Afin de poursuivre les
discussions qui ont eu lieu durant la négociation de cet Accord en relation
avec les services financiers autres que l’assurance, le Maroc et les Etats-Unis
conviennent de ce qui suit :
1. Le Maroc entamera des consultations, dans le contexte du Sous-Comité
sur les Services Financiers, et examinera l’introduction de changements allant
dans le sens de la libéralisation dans les deux
domaines suivants :
(a)
L’exigence actuelle du Maroc que les
opérations des banques basées à l’étranger et fonctionnant comme des
succursales au Maroc soient limitées par le montant de capital effectivement
alloué par ces institutions à leurs opérations au Maroc (dotation en capital). Le
Maroc et les Etats-Unis conviennent que tout changement affectant cette
exigence dans le sens de la libéralisation, s’appliquerait aux nouvelles
succursales des banques établies après que la mesure devienne effective et ne
s’appliquerait pas dans le cas d’une conversion en succursale par une banque
étrangère opérant à travers une filiale au Maroc lorsque cette filiale est
importante du point de vue systémique.[4] Parmi
les approches possibles pour la libéralisation de cette exigence, les deux
propositions suivantes sont notées :
(i) permettre à une
succursale d’une banque étrangère d’exercer sur la base du capital de sa maison
mère à travers un coefficient multiplicateur de la dotation en capital, de
ladite succursale, libérée au Maroc.
(ii) permettre à une succursale d’une banque étrangère d’exercer sur la
base du capital de sa maison mère, dans la limite d’un montant qui serait
limité à la moyenne du capital total des banques opérant au Maroc, tel que
calculé à la fin de l’année antérieure ;
(b)
L’interdiction actuelle par le Maroc aux
Organismes de placement collectif en valeurs mobilières de détenir des titres
non-marocains. A cet égard, le Maroc et les Etats-Unis conviennent que tout
changement apporté à cette interdiction sera réalisé à un rythme qui reste à
déterminer. Parmi les approches possibles pour la libéralisation de cette interdiction,
les deux exemples suivants sont notés :
(i)
Le
Maroc considère qu’une première étape possible serait de permettre à ce que 5%
du montant total des titres puissent être investis en titres non-marocains, et
(ii) Les Etats-Unis considèrent qu’une première
étape possible serait de permettre à ce que 25 % du montant total des titres
puissent être investis en titres non-marocains.

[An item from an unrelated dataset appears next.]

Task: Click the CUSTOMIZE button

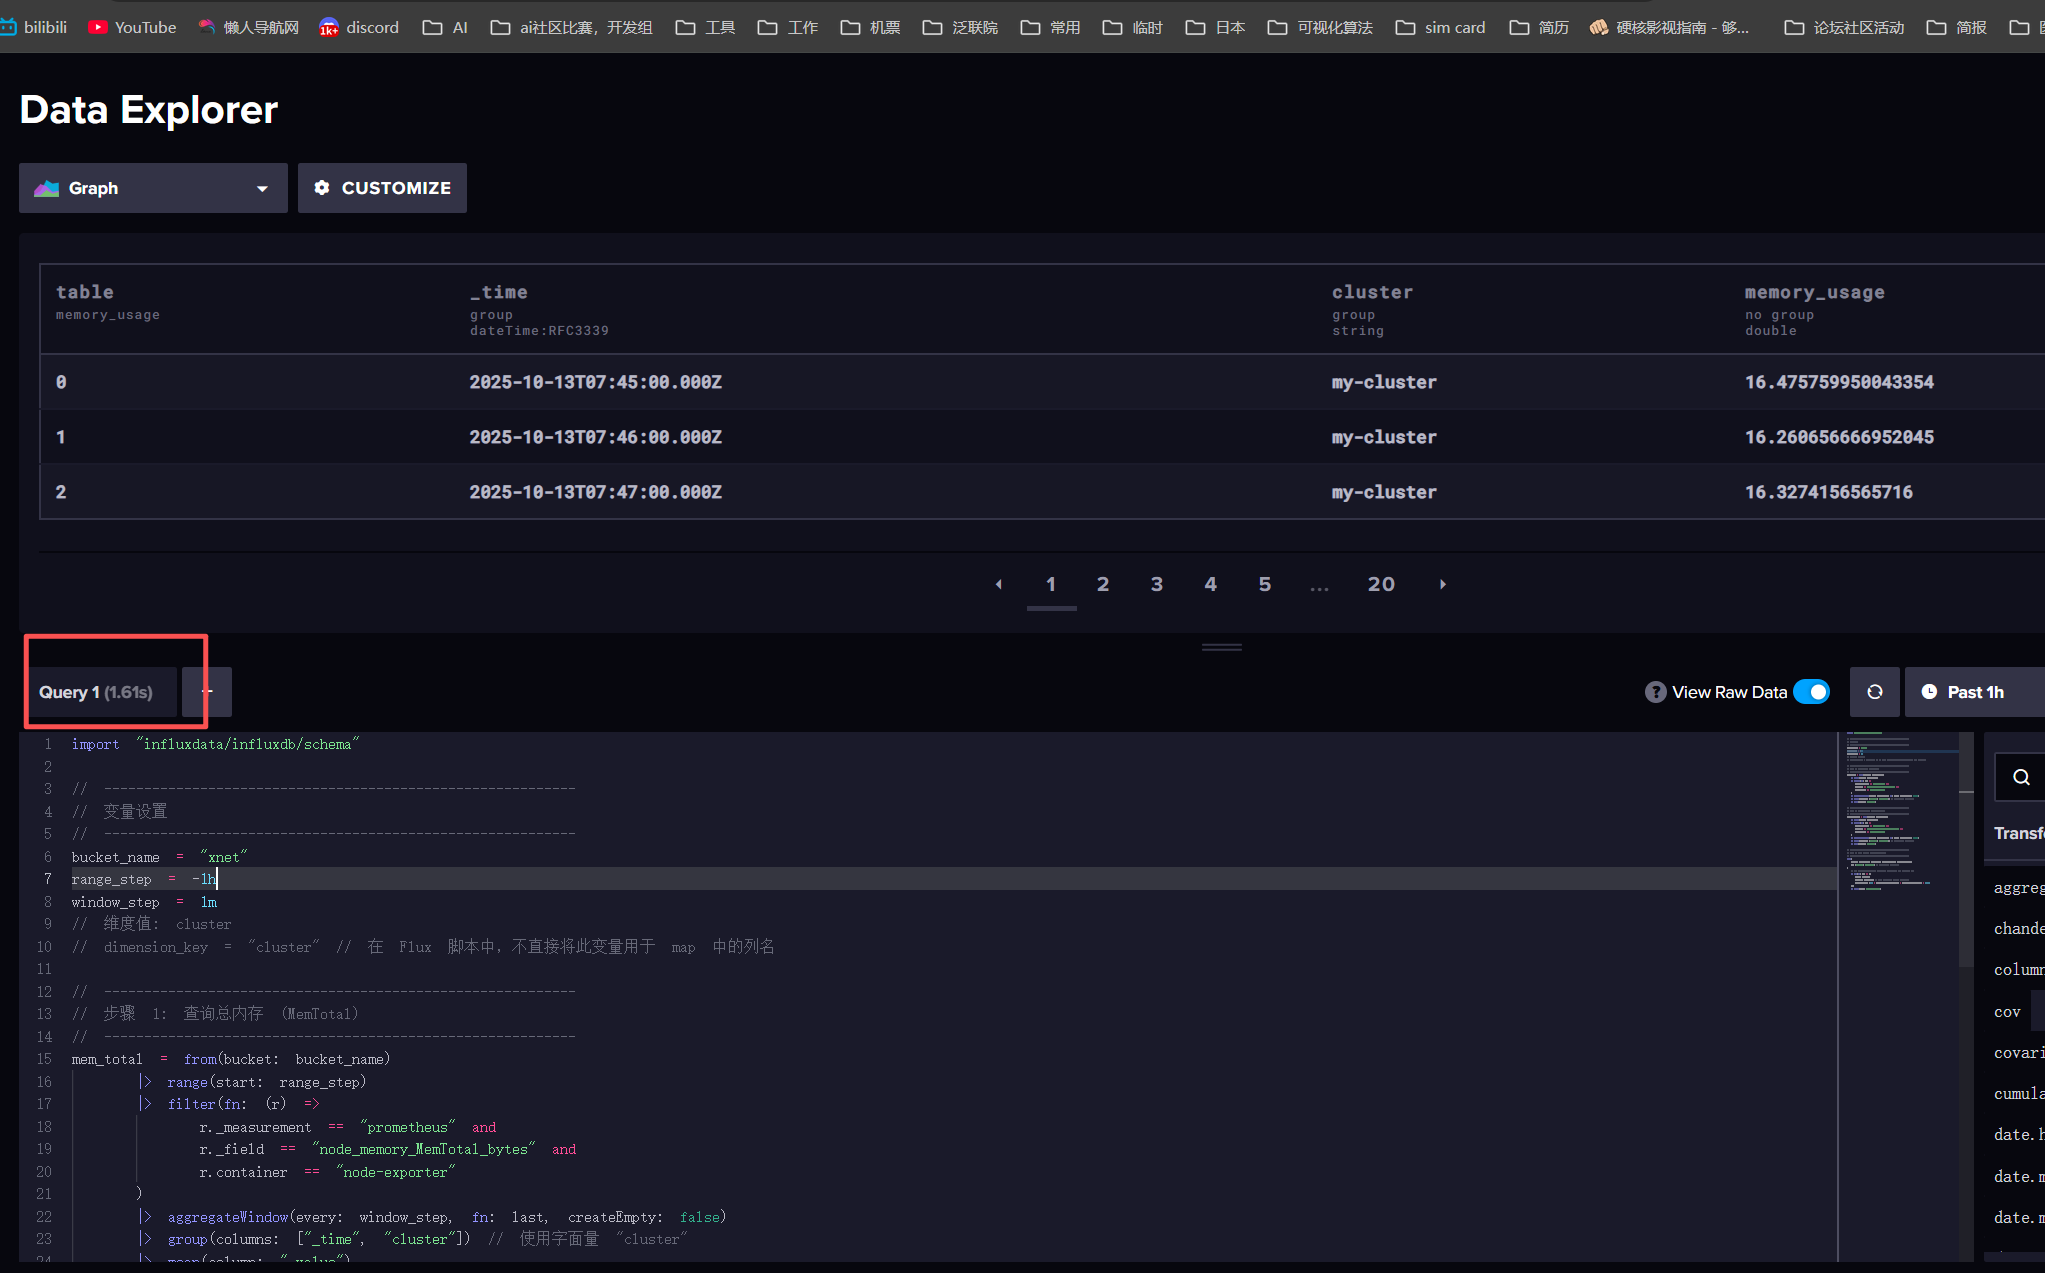Action: click(382, 188)
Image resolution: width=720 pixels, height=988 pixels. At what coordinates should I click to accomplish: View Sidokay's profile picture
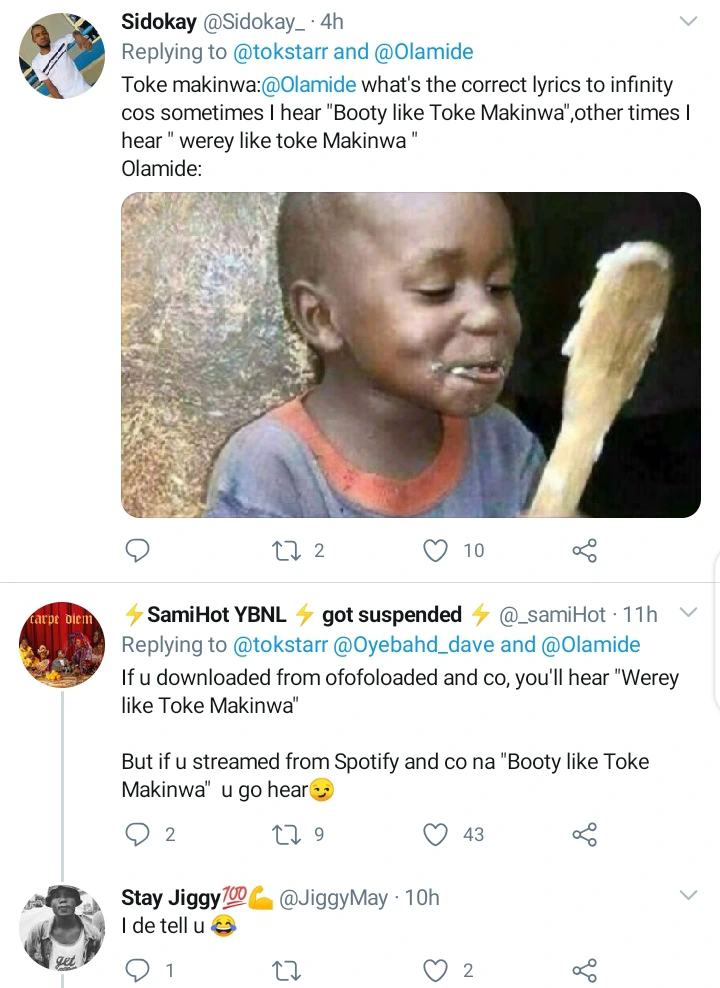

2. Le Maroc convient qu’il décidera, à une
date qui ne dépassera pas trois années suivant la date d’entrée en vigueur de
cet Accord, de prendre les mesures nécessaires pour mettre en oeuvre les changements allant dans le sens de la
libéralisation en relation avec l’un des deux domaines cités ci-dessus.
ANNEXE: 12-C
Application
de l’article 12.11
ANNEXE 12-D
Autorités responsables des
services financiers
L'autorité de chaque Partie
responsable des services financiers est:
a) pour
le Maroc, le Ministère chargé des finances ; et
b) pour
les Etats-Unis, le département du Trésor pour les opérations bancaires et
autres services financiers et le Bureau du Représentant des Etats-Unis au
commerce (USTR) en coordination avec le Département du Commerce et d’autres
agences, pour les services d’assurance.